>>>

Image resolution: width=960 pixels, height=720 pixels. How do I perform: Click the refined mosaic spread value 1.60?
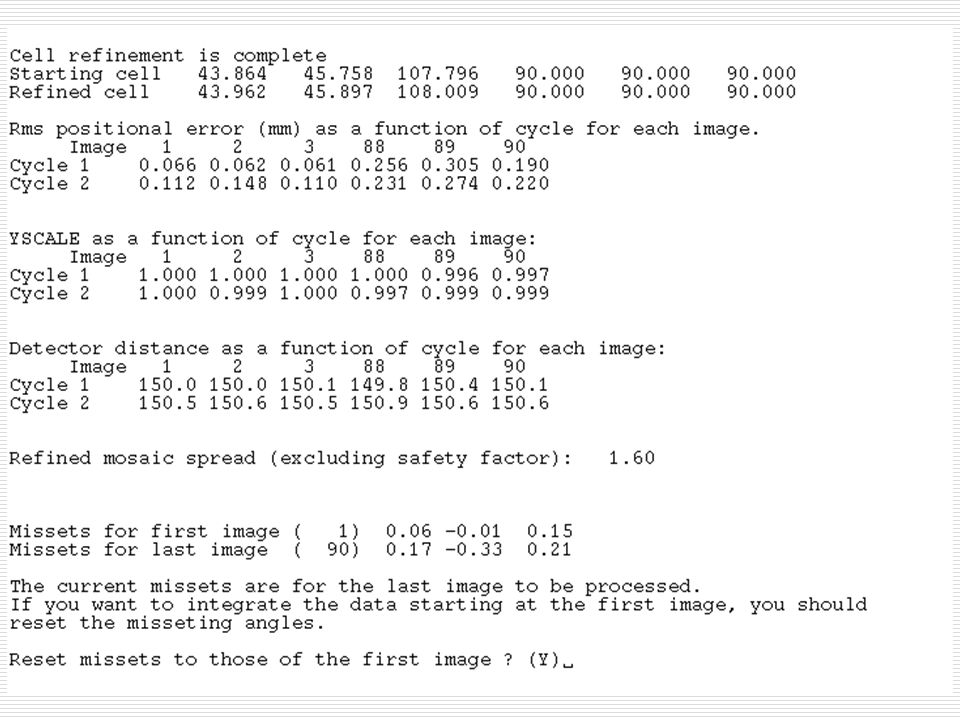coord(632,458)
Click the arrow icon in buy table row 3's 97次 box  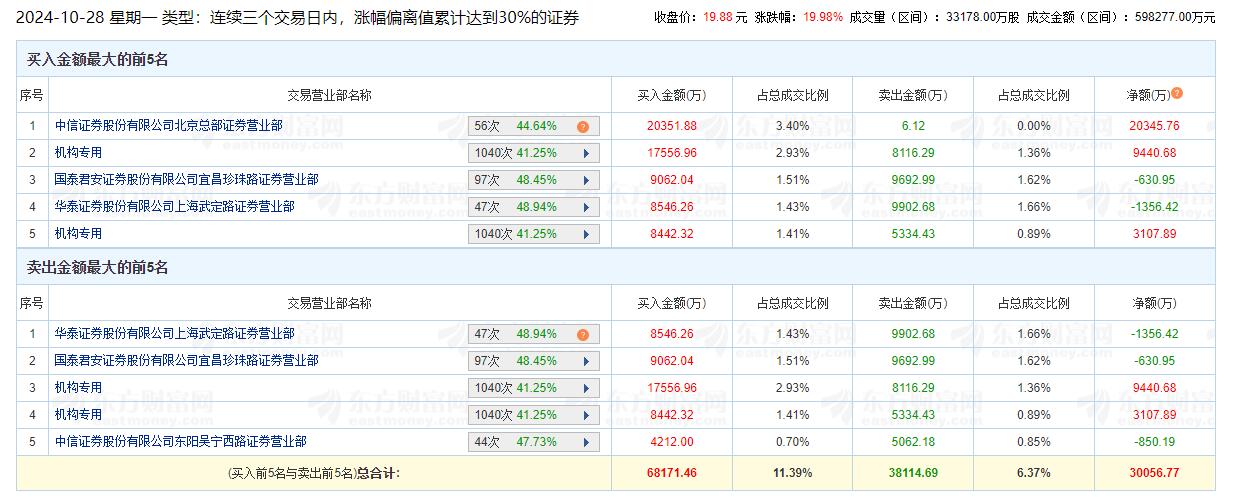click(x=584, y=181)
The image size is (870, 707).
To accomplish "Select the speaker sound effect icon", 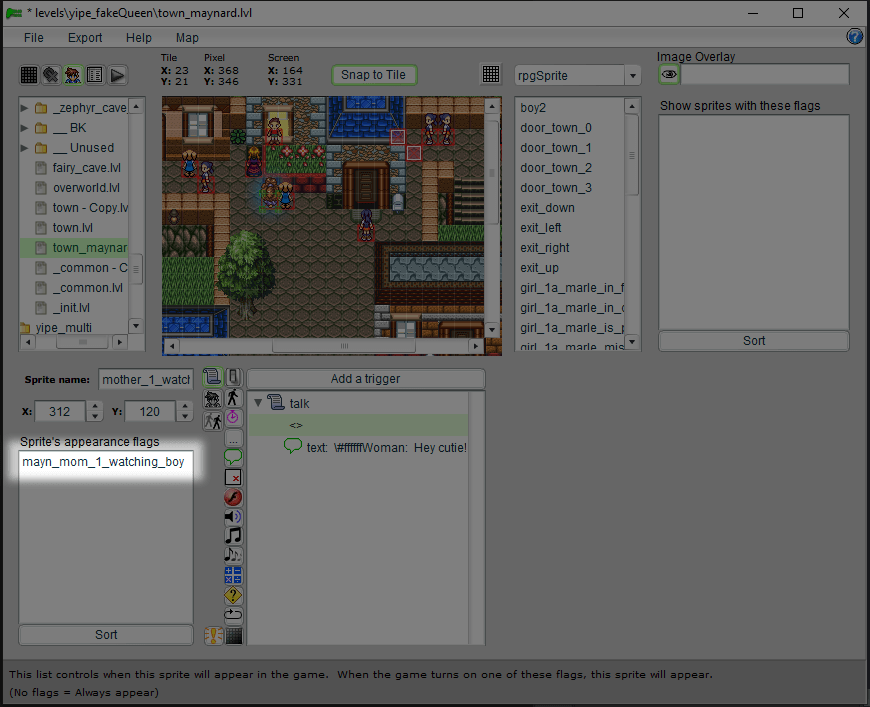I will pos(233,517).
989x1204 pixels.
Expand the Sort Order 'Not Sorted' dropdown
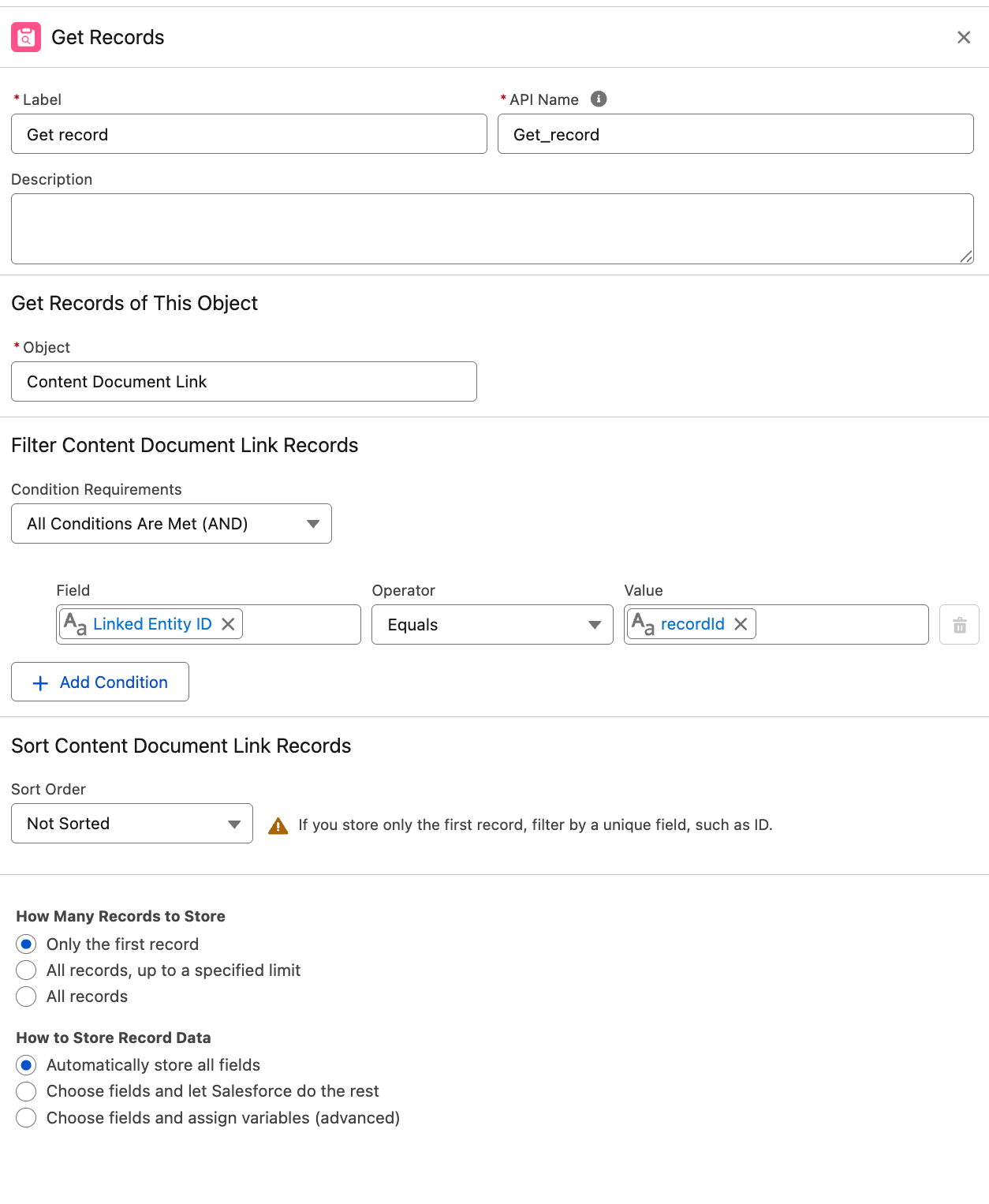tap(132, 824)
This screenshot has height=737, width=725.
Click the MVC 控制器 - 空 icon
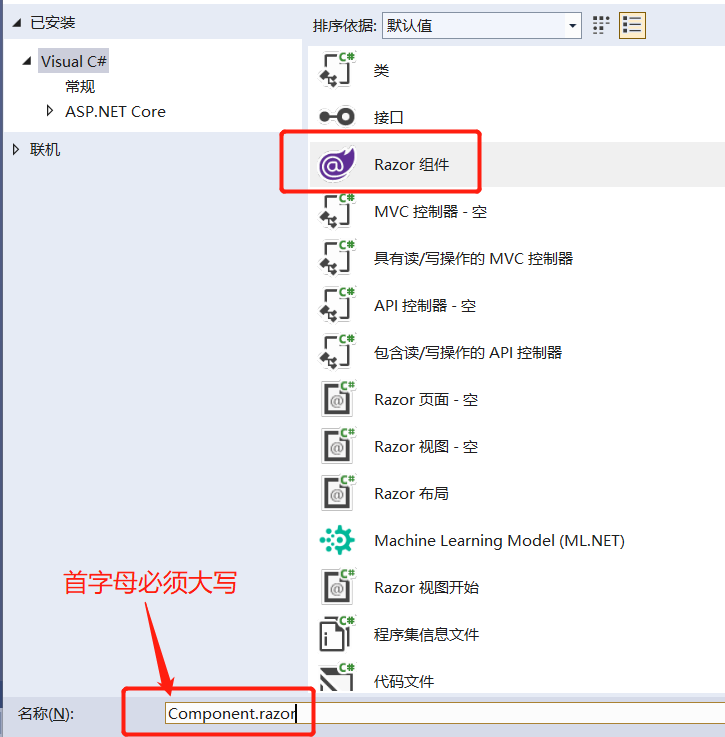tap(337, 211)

<<<

## EXERCISE OBJECTIVE
Render the records as a two-column CSV with the headers text and answer, starting at the line containing "This screenshot has height=737, width=725." and ending at the last line of the records. Give one row per record with each field in quotation marks, replace line breaks with spaces, and leave out the pictures.

## RESPONSE
text,answer
"This screenshot has height=737, width=725. Click the MVC 控制器 - 空 icon","tap(337, 211)"